*Your tasks*.
1: Answer these questions using the Sergio Grieco text:
(a) Who was Sergio Grieco's father?
(b) Under what pseudonym did he direct the Secret Agent 077 films?
(c) What was his final film?
2: Rewrite the part of the Sergio Grieco text that opens with the words containing "He directed nearly" and closes with "premio: Mariarosa (1952)", changing "nephew" to "relative".
3: List every film genre that the Sergio Grieco text says he is best known for.

*Extract to read*.
---

Sergio Grieco (13 January 1917 – 30 March 1982) was an Italian film director and screenwriter.

Biography
Sergio's father was the Italian Communist Ruggero Grieco.

Grieco first started in film in the Soviet Union in 1931, working as an assistant to Nikolai Ekk on the first Soviet sound film Road to Life.  He began his Italian film career as a script supervisor in 1939, working his way up to an assistant director the following year. In 1949 he worked as an assistant to René Clément on his film The Walls of Malapaga (1949).

His directorial debut was Il sentiero dell'odio (1950), beginning a prolific career in a variety of genres.  He met his wife Teresa Terrone (renamed Susan Terry by her agent), who appeared in several of his films, beginning with The Mysterious Swordsman/Lo spadaccino misterioso in 1955.

He directed nearly 40 films between 1950 and 1977, often also writing his own screenplays. Grieco is best known for his adventure, swashbuckler, sword and sandal and Eurospy films with Ken Clark, including the Secret Agent 077 series of imitation James Bond films, which he directed under the pseudonym 'Terence Hathaway' (see filmography). His final film was The Mad Dog Killer (1977). Grieco also co-wrote the screenplay for The Inglorious Bastards (1978).

His nephew is David Grieco, who has worked as a writer, producer and director.

Filmography as director

Il sentiero dell'odio  {1950)
Primo premio: Mariarosa (1952)
 Non è vero... ma ci credo (1952)
 I morti non pagano tasse (1952)

---

Records
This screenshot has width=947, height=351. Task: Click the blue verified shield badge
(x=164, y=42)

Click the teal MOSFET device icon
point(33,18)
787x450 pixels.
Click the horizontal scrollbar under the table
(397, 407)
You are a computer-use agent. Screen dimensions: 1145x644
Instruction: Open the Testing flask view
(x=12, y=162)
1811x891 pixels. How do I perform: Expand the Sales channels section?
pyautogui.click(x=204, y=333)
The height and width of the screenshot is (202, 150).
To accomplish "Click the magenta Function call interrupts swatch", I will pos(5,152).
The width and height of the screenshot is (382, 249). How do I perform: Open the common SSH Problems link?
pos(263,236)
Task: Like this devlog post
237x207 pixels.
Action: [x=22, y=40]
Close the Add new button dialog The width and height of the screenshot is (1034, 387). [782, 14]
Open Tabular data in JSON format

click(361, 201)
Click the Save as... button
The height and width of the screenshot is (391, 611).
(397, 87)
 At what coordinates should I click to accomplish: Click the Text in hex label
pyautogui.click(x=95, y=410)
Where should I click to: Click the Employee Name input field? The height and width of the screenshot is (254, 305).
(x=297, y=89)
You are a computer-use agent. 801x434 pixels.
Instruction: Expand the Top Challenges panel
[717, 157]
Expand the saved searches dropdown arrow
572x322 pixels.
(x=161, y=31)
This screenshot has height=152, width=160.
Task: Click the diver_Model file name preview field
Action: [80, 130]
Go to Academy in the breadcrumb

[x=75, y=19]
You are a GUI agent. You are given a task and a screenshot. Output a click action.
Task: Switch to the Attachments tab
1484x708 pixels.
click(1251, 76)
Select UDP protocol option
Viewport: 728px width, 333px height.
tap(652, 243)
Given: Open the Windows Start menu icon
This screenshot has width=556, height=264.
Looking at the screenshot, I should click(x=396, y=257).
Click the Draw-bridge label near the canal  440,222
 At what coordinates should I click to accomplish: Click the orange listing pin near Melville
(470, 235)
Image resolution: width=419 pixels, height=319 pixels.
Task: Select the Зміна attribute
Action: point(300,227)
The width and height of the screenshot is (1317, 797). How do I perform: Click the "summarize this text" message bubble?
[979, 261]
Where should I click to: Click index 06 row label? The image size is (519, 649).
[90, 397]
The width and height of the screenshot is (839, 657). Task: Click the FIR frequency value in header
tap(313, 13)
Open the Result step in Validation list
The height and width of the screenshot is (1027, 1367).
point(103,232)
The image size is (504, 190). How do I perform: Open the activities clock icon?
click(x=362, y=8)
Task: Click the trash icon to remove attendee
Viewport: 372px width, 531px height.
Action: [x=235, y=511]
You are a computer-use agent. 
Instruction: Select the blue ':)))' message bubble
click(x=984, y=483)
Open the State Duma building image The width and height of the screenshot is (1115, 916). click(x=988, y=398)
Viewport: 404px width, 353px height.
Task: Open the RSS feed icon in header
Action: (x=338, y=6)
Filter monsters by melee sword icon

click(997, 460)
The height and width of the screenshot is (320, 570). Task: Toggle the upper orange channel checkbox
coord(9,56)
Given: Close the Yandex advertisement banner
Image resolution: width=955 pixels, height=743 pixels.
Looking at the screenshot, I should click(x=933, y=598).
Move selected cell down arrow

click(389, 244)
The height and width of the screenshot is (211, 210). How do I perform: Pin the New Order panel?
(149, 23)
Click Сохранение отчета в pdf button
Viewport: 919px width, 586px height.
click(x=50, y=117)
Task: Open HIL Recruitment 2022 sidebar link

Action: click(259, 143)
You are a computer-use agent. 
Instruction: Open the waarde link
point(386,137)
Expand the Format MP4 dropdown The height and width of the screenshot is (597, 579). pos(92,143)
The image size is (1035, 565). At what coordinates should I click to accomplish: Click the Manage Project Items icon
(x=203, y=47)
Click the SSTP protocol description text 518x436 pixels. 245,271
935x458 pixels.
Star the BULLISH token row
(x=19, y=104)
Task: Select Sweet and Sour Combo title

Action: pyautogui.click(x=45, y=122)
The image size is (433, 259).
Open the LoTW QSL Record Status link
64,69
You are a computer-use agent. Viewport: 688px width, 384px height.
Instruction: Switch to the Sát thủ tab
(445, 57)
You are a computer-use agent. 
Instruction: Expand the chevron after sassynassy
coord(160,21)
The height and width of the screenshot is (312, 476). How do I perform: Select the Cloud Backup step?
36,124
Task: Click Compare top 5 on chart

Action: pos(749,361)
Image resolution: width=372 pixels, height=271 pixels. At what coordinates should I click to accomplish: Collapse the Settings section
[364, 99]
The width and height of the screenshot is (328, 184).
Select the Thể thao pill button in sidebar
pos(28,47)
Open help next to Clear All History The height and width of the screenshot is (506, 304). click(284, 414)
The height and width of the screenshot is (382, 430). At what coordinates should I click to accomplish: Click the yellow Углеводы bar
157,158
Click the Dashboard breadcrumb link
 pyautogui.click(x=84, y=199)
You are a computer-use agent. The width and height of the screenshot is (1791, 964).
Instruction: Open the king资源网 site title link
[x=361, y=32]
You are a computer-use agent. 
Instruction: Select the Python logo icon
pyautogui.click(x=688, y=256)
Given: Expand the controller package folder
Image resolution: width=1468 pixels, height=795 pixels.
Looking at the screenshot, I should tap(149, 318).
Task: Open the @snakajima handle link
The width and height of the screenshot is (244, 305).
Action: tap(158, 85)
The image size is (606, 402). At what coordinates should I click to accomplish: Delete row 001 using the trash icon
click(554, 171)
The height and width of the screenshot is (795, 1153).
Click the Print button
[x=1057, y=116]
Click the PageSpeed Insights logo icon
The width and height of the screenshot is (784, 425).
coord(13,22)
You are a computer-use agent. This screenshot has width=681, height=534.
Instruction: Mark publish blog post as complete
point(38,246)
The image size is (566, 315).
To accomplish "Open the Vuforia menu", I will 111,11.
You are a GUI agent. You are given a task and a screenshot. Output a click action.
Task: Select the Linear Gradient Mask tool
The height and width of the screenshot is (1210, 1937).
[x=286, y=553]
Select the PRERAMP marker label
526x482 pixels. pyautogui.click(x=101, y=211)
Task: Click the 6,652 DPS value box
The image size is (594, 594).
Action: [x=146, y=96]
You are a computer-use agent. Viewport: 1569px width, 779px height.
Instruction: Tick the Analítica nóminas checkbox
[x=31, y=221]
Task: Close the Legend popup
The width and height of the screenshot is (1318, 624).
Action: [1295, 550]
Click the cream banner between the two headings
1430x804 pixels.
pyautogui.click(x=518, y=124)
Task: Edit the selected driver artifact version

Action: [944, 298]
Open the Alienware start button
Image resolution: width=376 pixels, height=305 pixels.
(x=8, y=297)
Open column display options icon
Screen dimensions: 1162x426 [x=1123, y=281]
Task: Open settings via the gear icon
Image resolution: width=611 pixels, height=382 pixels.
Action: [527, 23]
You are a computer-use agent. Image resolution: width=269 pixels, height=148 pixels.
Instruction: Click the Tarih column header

---

*The results*.
1:
(a) The Italian Communist Ruggero Grieco.
(b) 'Terence Hathaway'.
(c) The Mad Dog Killer (1977).

2:
He directed nearly 40 films between 1950 and 1977, often also writing his own screenplays. Grieco is best known for his adventure, swashbuckler, sword and sandal and Eurospy films with Ken Clark, including the Secret Agent 077 series of imitation James Bond films, which he directed under the pseudonym 'Terence Hathaway' (see filmography). His final film was The Mad Dog Killer (1977). Grieco also co-wrote the screenplay for The Inglorious Bastards (1978).

His relative is David Grieco, who has worked as a writer, producer and director.

Filmography as director

Il sentiero dell'odio  {1950)
Primo premio: Mariarosa (1952)

3: Adventure, swashbuckler, sword and sandal, Eurospy